Angela Merkel’s New Momentum
Since German Chancellor Angela Merkel announced that she will not seek another term and will step down as her party's leader at the end of this year, political obituaries have been rolling in. But far from bowing out quietly, Merkel will use her remaining time in office to cement her legacy as a defender of the European project.
MADRID – Upon Albert Einstein’s death in 1955, the New York Times published a letter to the editor with a marvelous anecdote. Shortly after the atomic bombs had fallen on Hiroshima and Nagasaki, Einstein was asked, “Why is it that when the mind of man has stretched so far as to discover the structure of the atom we have been unable to devise the political means to keep the atom from destroying us?” His answer was timeless: “That is simple, my friend.
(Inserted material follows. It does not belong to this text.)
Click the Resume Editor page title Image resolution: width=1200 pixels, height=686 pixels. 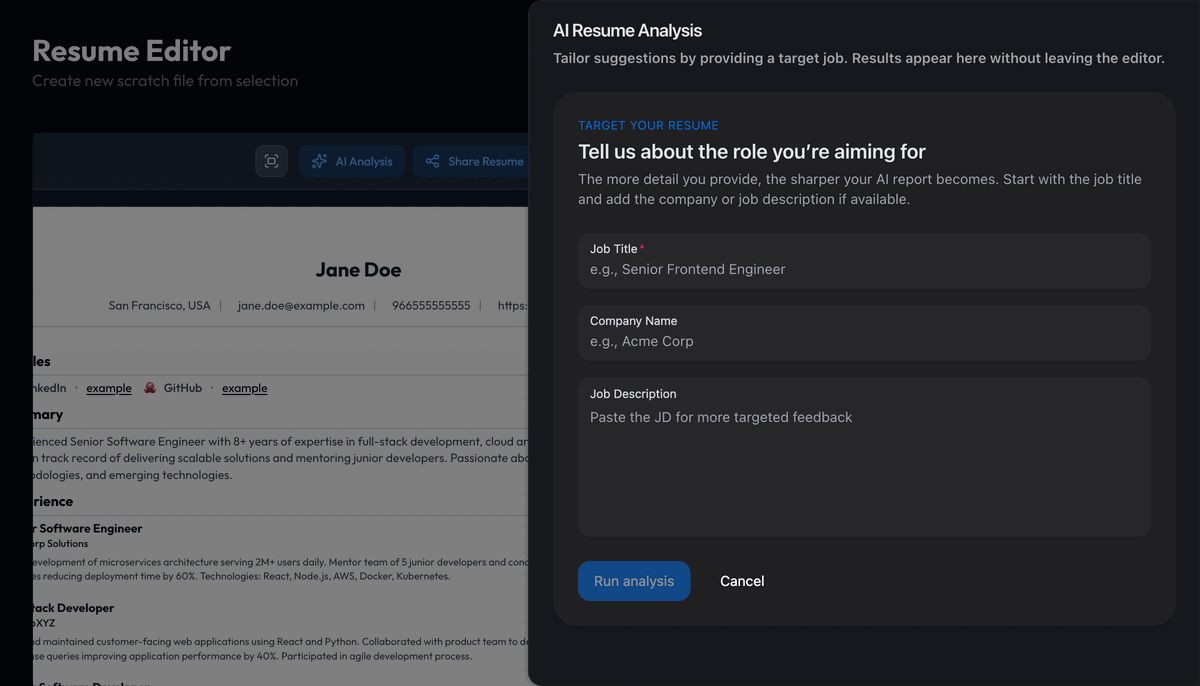131,51
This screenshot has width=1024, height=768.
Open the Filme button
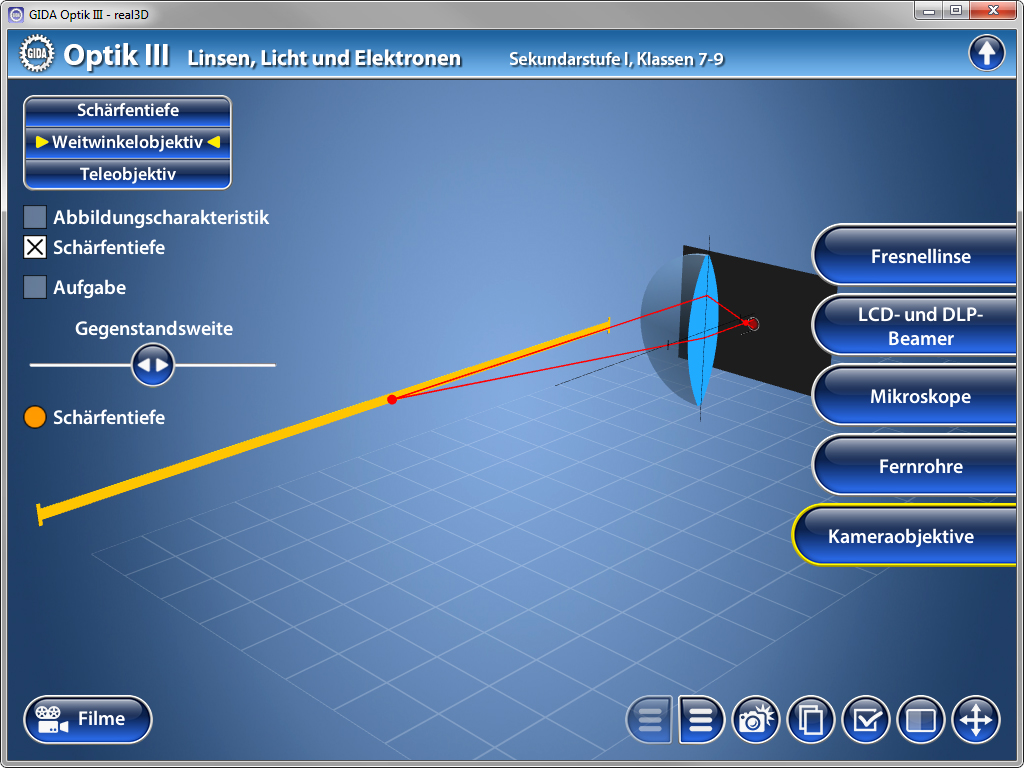click(88, 719)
It is because politics is more difficult than physics.”
As a former student of physics in East Germany, German Chancellor Angela Merkel was able to confirm the truth of Einstein’s quip firsthand when she went into politics. I humbly believe that I can attest to the same, as my own life has followed a somewhat similar path. Just as I had done in Spain a few years before, Merkel reacted to the collapse of the dictatorship she lived in by leaving physics to embrace public service. Eventually, she got caught up in the whirlwind of European politics.
In her various public roles, and throughout 13 years as chancellor, Merkel has always maintained a methodical and reflective style that suits her scientific background. But world politics seems to be diverging from that style, and increasing agitation in Germany has taken a toll on her standing.